Harper Lee grew up in Alabama in the 1930s, and witnessed a great deal of racism around her as she grew up. ‘To Kill a Mockingbird’ is also set in 1930, and contains a child narrator, in the form of Scout, and therefore the racial divisions and conflict Harper Lee witnessed may be directly represented by those seen by Scout. Indeed, the Scottsboro incident of 1931 where five black men were wrongly accused of raping two white women on a train, and the passions that were subsequently aroused may have had a bearing on her depiction of the ordeal suffered by Tom Robinson.

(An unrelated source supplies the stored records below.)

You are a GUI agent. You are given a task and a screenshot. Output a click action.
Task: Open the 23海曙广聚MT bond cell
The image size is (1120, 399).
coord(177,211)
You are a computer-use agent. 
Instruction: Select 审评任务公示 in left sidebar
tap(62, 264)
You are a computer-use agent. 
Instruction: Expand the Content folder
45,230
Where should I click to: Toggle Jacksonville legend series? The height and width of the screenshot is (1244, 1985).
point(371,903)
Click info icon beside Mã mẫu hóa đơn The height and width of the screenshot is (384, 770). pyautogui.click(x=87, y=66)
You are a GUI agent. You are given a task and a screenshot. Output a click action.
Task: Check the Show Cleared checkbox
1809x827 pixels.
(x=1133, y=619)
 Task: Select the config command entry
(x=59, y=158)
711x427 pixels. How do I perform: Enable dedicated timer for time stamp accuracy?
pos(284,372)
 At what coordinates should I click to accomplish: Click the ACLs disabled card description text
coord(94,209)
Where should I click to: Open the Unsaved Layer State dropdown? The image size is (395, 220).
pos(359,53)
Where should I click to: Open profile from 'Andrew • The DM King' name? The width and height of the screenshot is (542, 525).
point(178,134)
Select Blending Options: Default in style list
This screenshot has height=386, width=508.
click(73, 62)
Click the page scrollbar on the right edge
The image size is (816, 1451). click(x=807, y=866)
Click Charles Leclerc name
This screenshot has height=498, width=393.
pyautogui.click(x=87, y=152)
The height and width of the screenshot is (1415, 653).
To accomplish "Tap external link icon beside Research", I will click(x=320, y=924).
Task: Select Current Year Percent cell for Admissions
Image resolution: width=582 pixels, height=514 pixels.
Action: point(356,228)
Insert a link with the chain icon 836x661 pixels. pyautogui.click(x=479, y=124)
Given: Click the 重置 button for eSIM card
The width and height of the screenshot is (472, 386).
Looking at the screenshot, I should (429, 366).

The civil rights movement, which attempted to break the pattern of racially segregated public facilities in the South through the application of non-violent protest was well underway at the time of publication of the book in 1960, making racism a prominent and inflammatory issue at the time. For this reason a child narrator may have been used as a means of deflecting any possible controversy leading to censorship, in that those who disagreed with integration and other contentious themes in the book were able to discount any opposing views as childish naivety. Also by setting the book in the 1930s the message would not have seemed as direct for the readers of the 1960s and the book would not have been seen as inflammatory.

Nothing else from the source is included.